The term addictive has to be defined to answer this question. Some drugs, like say narcotics or pain killers of the opiate family, are physically addictive. If someone were to become physically addictive they would go through a sometimes painful physical withdrawal when they stopped using the drug without medical intervention. Marijuana isn’t physically addictive in this sense, but is psychologically addictive.

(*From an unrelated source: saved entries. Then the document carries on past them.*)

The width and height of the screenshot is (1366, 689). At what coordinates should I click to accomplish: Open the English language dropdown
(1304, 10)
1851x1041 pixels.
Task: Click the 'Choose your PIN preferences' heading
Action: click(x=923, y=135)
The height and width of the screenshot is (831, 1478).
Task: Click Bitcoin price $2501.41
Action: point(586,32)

In psychological addiction the individual spends time thinking about the drug and its effects. Psychological addiction shouldn’t be thought of as an easy habit to break. If it were there would be no need for drug treatment. We would just have detox centers and send people on their way. Highly addictive opiate drugs for instance are usually out of the system after about 5 days give or take. However, most addicts would relapse if they went home after detox. The psychological factors can be far stronger than the physical.
Marijuana creates an even bigger problem because it’s what I have often referred to as a lifestyle drug. Many people who would say it was their drug of choice may relate to this idea. It’s often the individual’s “cup of coffee”, their recreation and their socialization crutch. Marijuana use is often a statement of lifestyle. If you think about it, when is the last time you’ve seen a mirror, a line of cocaine and a razor blade of the back of someone’s jean jacket? But, we’ve all seen the pot leaf sported on clothing. Drug counselors everywhere have dealt with the patient that argues that it is a natural herb and should be viewed as a benign way of enjoying life.
Psychological addiction is addiction. It stalks you long after the physical addiction of other drugs have been conquered. The younger someone starts using the more ingrained the habit becomes. Addiction counselors can help someone who truly wants to quit.